O filme, ao melhor estilo das grandes reportagens televisivas, passou no Doc-Lisboa, em 2004. Talvez fosse importante repetir a dose. Não em nome de Chávez ou da Venezuela. Mas em nome da tentativa de exercer um jornalismo sério, livre e independente. A ver se alguns de nós, pelo menos, não se transformam em idiotas úteis.


 


A não-renovação da RCTV


 


Em mais de 20 países, alguns dos quais da União Européia, as licenças para emitir no espaço público relativas a mais de duas centenas de canais de televisão e rádios não foram renovadas nos últimos anos. Coisa pouca, não é?


 


Atualmente, porém, a grande notícia é o caso da “censura” e do fechamento da Radio Caracas Television (RCTV), um grave atentado, diz-se, à liberdade de expressão.


 


A liberdade de expressão, parece-me, não pode ser confundida com uma informação irresponsável do ponto de vista social, cultural e ético. O escritor Mário Vargas Llosa, insuspeito de ser um partidário de Chávez e do rumo seguido pela Venezuela escreveu há dias, no El Pais, um artigo sobre “a civilização do espetáculo” onde, a dada altura, refere o seguinte: “Chegamos a este disparate: a que uma das mais importantes conquistas da civilização, a liberdade de expressão e direito de crítica, sirva de imunidade para a violação da privacidade, a calúnia, o falso testemunho, a insidia e demais especialidades do jornalismo sensacionalista”.


 


A RCTV, tal como os outros canais privados da Venezuela, tinha uma concessão de 20 anos para emitir no espaço público. Todas as outras licenças foram renovadas, menos a relativa a este canal. A Venezuela tem mais de cem emissoras de rádio e TV locais, comunitárias e privadas, em relação às quais não foi tomada idêntica atitude.

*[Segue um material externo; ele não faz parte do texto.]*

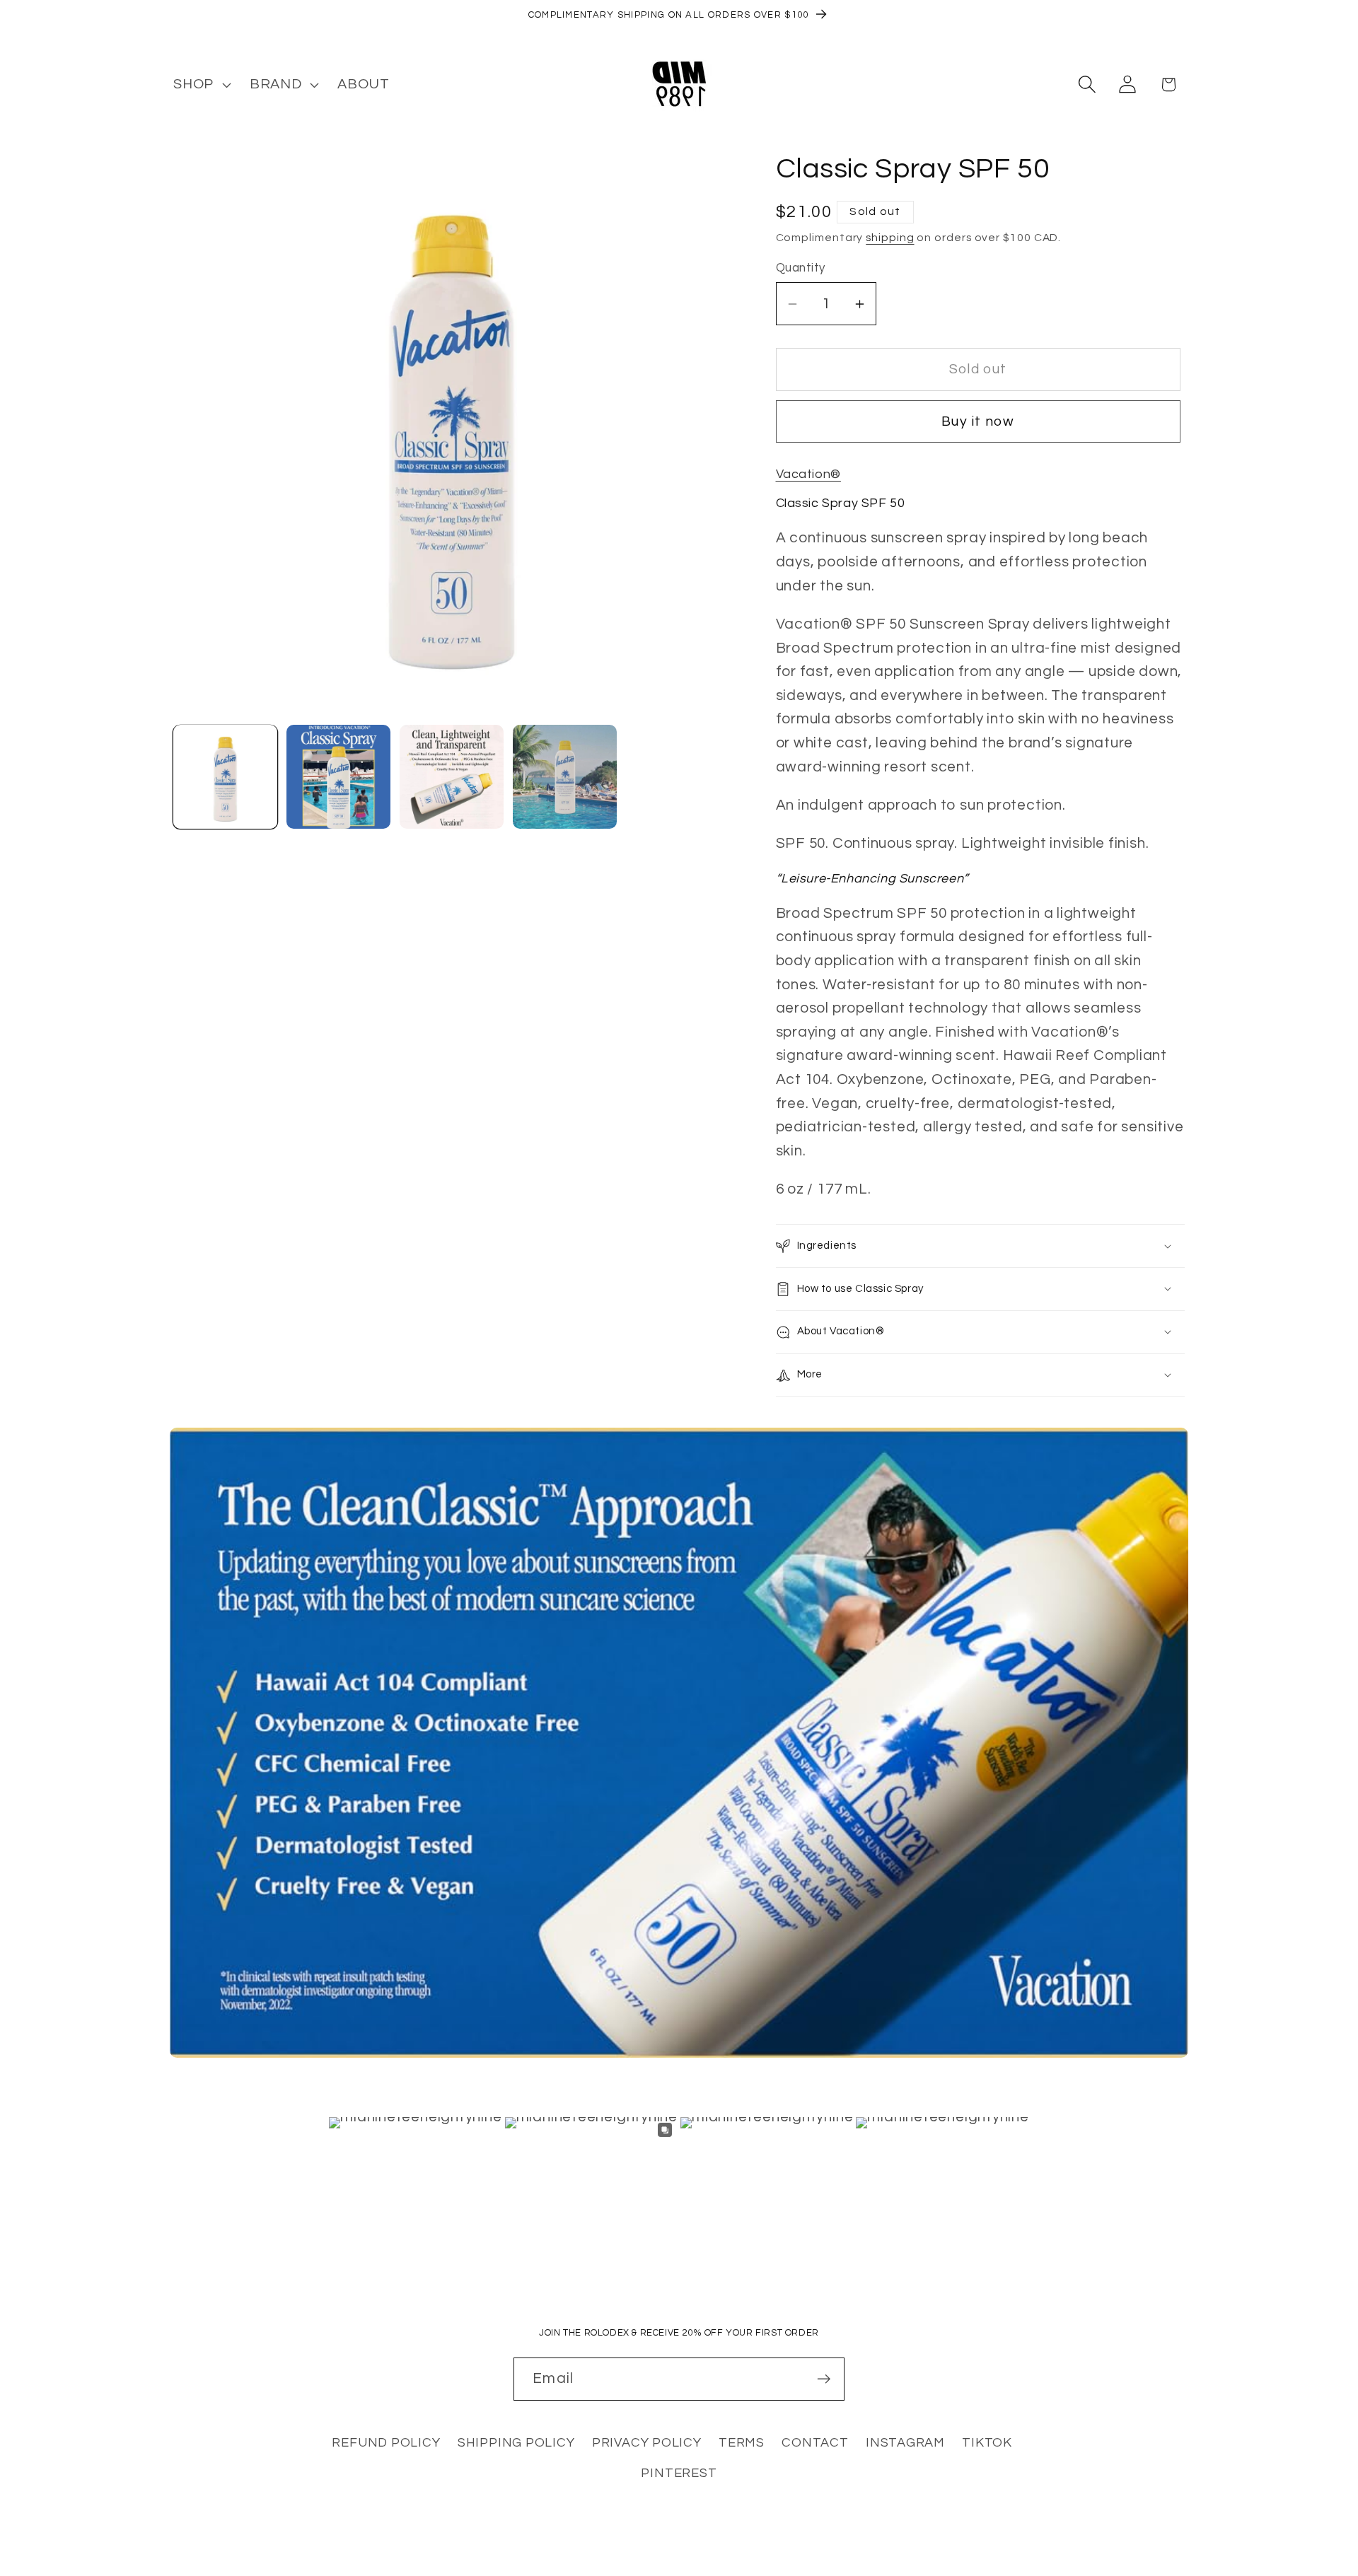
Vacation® (808, 474)
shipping (890, 237)
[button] (200, 84)
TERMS (742, 2443)
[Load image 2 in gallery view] (338, 777)
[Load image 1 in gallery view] (225, 777)
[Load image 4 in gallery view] (565, 777)
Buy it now (977, 421)
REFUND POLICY (386, 2443)
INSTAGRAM (905, 2443)
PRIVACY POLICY (647, 2443)
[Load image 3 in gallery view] (452, 777)
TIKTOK (987, 2443)
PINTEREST (678, 2473)
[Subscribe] (823, 2379)
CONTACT (815, 2443)
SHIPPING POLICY (516, 2443)
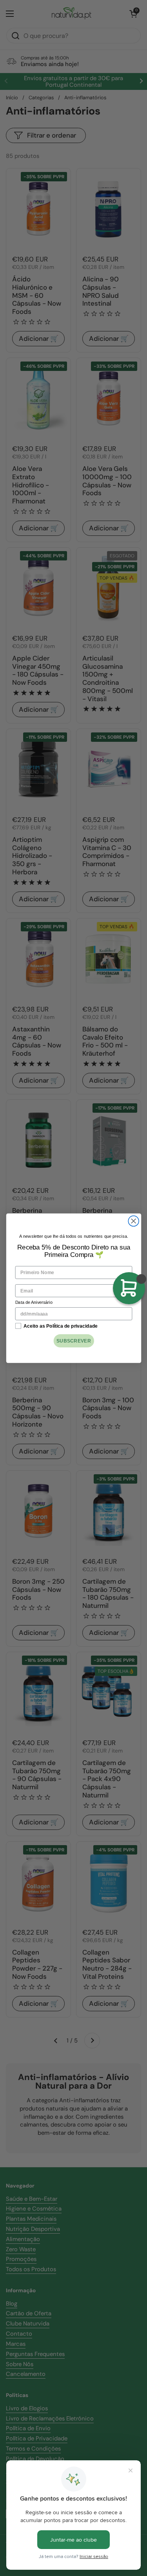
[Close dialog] (133, 1220)
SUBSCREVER (73, 1340)
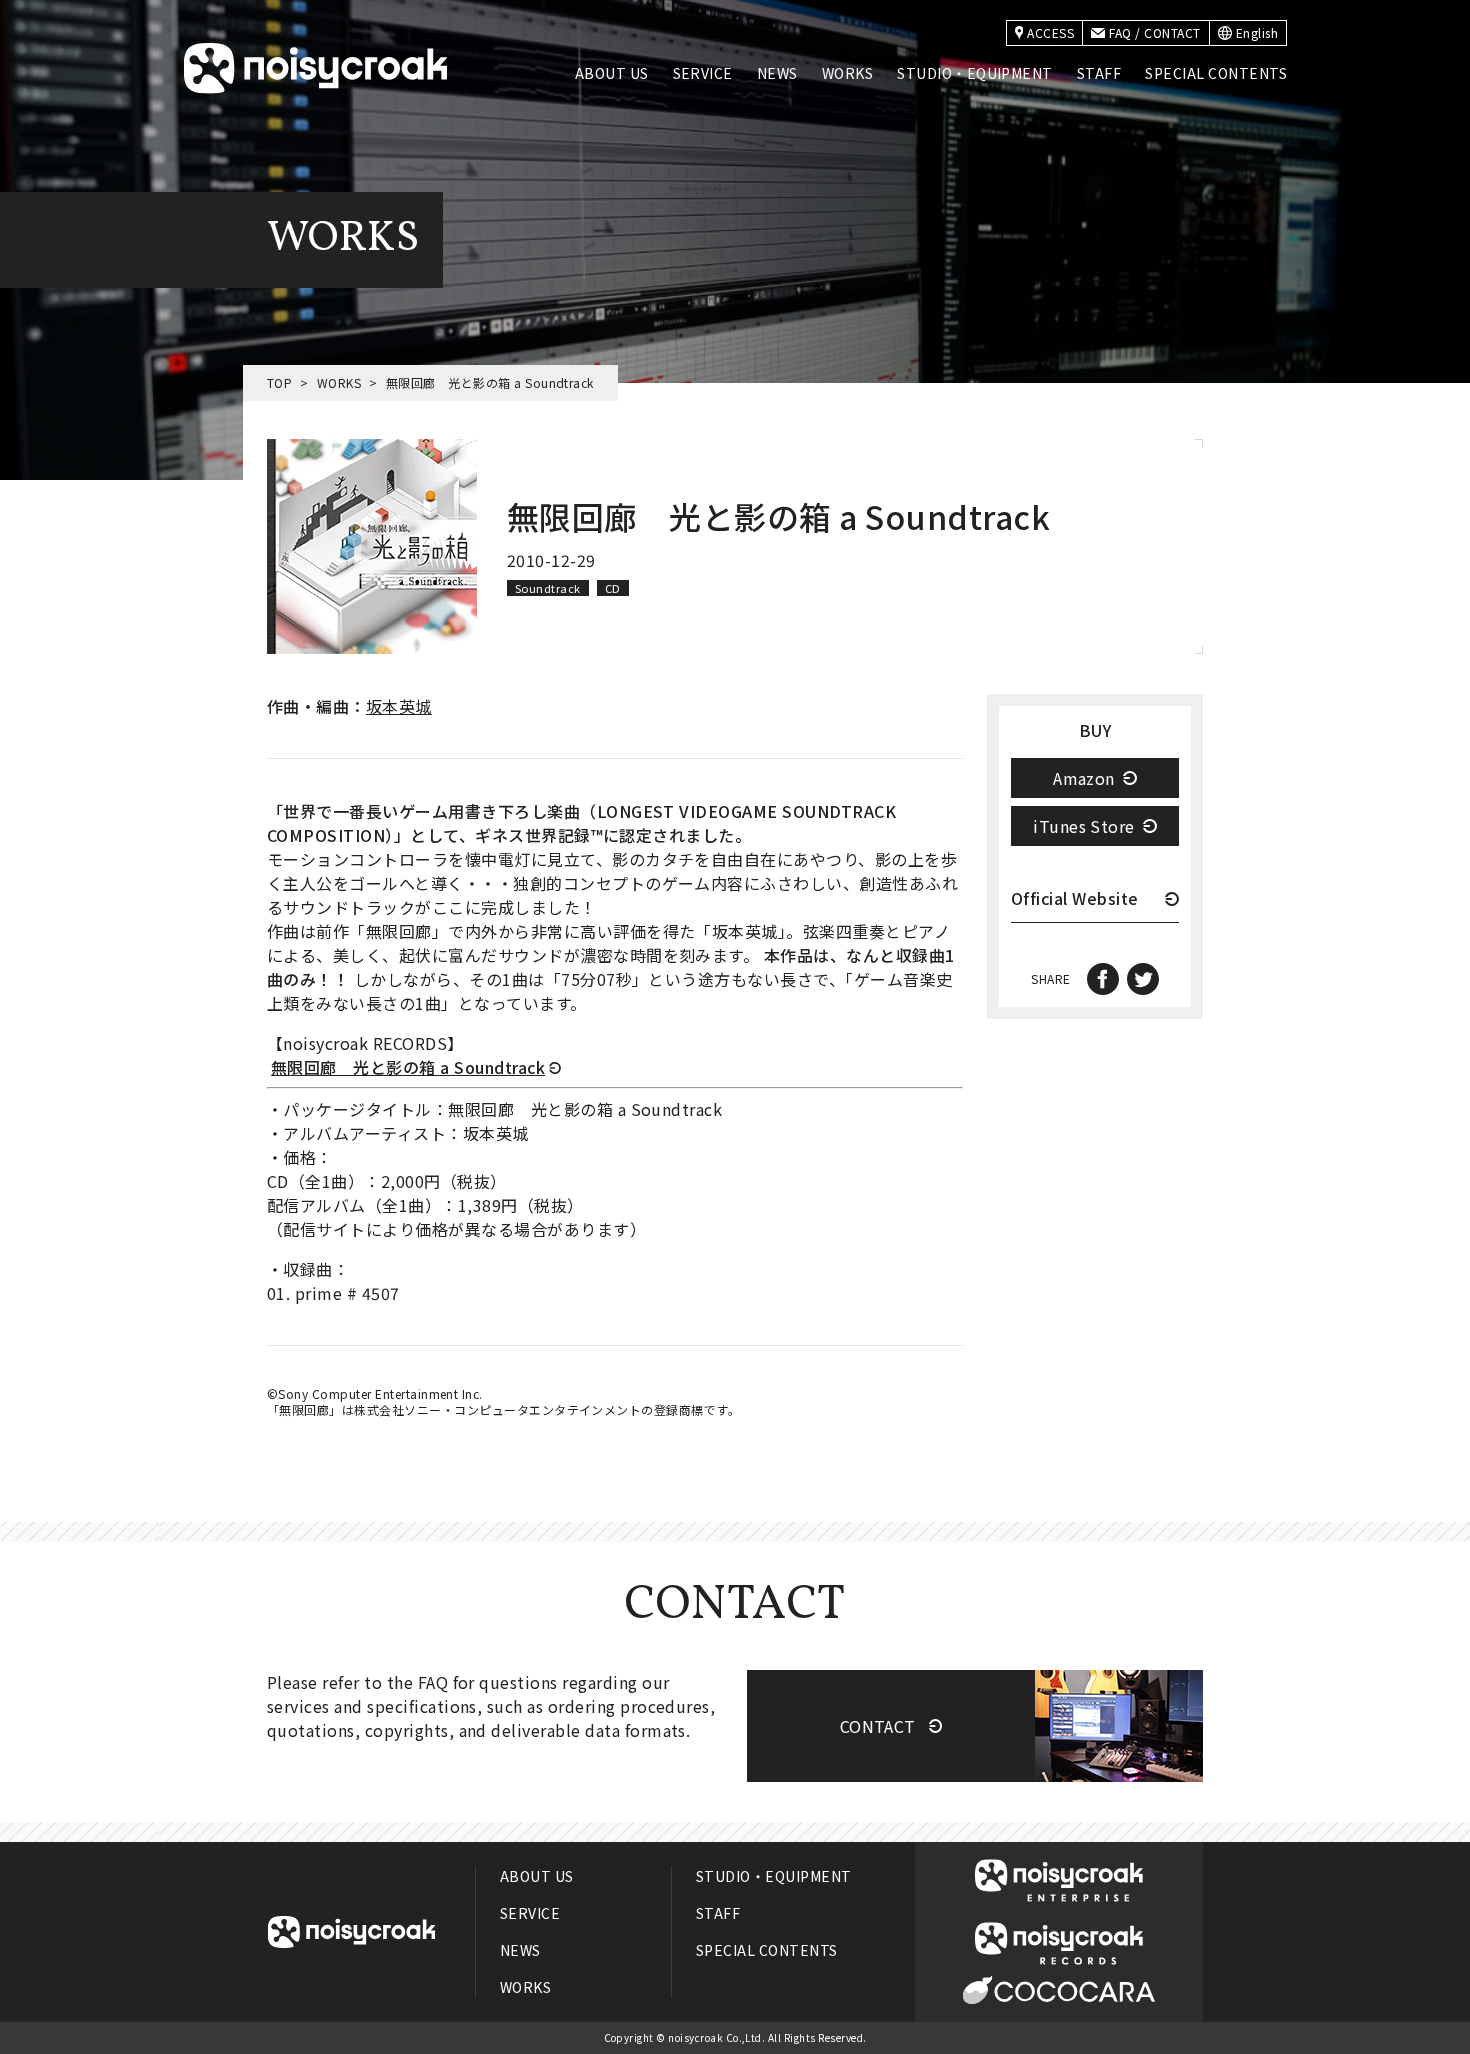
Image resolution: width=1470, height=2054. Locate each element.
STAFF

O governo da Venezuela, discorde-se ou não da atitude, considerou que a RCTV passou das marcas ao sugerir, num dos seus espaços informativos e de forma mais ou menos camuflada, o assassinato do presidente Hugo Chávez.


 


No tempo em que governavam na Venezuela os presidentes amigos dos Estados Unidos e das democracias européias, a RCTV foi suspensa várias vezes. Em 1980, por sensacionalismo. Em 1981, por difusão de programas pornográficos. Em 1984, acabou condenada por ridicularizar o presidente da República.


 


A RCTV continua, sem concessão


 


Na Venezuela, até a chegada de Chávez, os ministros de Informação dos sucessivos governos eram escolhidos após uma consulta aos donos dos grandes grupos midiáticos para não ferir suscetibilidades, tal como pude confirmar em conversas com estudiosos da área dos meios de comunicação na Venezuela.


 


Acontece, por último, que a RCTV não foi fechada, como se disse e escreveu. A RCTV foi impedida de continuar a emitir no espaço público. Mantém as suas transmissões por cabo, satélite e internet, às quais milhões de venezuelanos podem continuar a aceder.


 


Refira-se, a título de curiosidade, que Ignacio Ramonet, teórico da comunicação, e Harold Pinter, prêmio Nobel da Literatura, estão entre os apoiadores da decisão do Governo venezuelano. O diário britânico The Guardian – tão citado pelas elites cá do burgo – publicou recentemente uma notícia – que o burgo ignorou – com a lista das personalidades que apóiam a decisão do governo venezuelano relativa à RCTV.


 


Por cá, a entrevista de Mário Soares ao Expresso valeu-lhe duras críticas nas colunas do “achismo” nacional. E por quê? Na seqüência de recente visita à Venezuela, Soares veio relativamente bem impressionado com o rumo do país e com o próprio Chávez.


 


“Quer contribuir para fazer uma espécie de União Européia na Ibero-América para o desenvolvimento sustentável da região. É um projeto político, de cooperação entre estados soberanos, voluntário, ambicioso e, ao contrário do que alguns insinuam, não militar”, disse.


 


Confesso: para mim, tanto dá que Soares elogie Chávez da mesma forma que elogiava o amigo Carlos Andres Perez, antigo presidente da Venezuela, que foi destituído do cargo e esteve preso por causa da sua “brilhante” governação. Mas é curioso que quem tanto o incensa por nada o enxovalhe agora na praça pública dos jornais, insinuando senilidade, por manifestar uma impressão positiva sobre o que se passa na Venezuela.


 


É tudo pacífico no país de Chávez?


 


Não, mil vezes não – como diria o Almada. E disso e de outros dados falaremos na próxima e última crônica sobre o tema.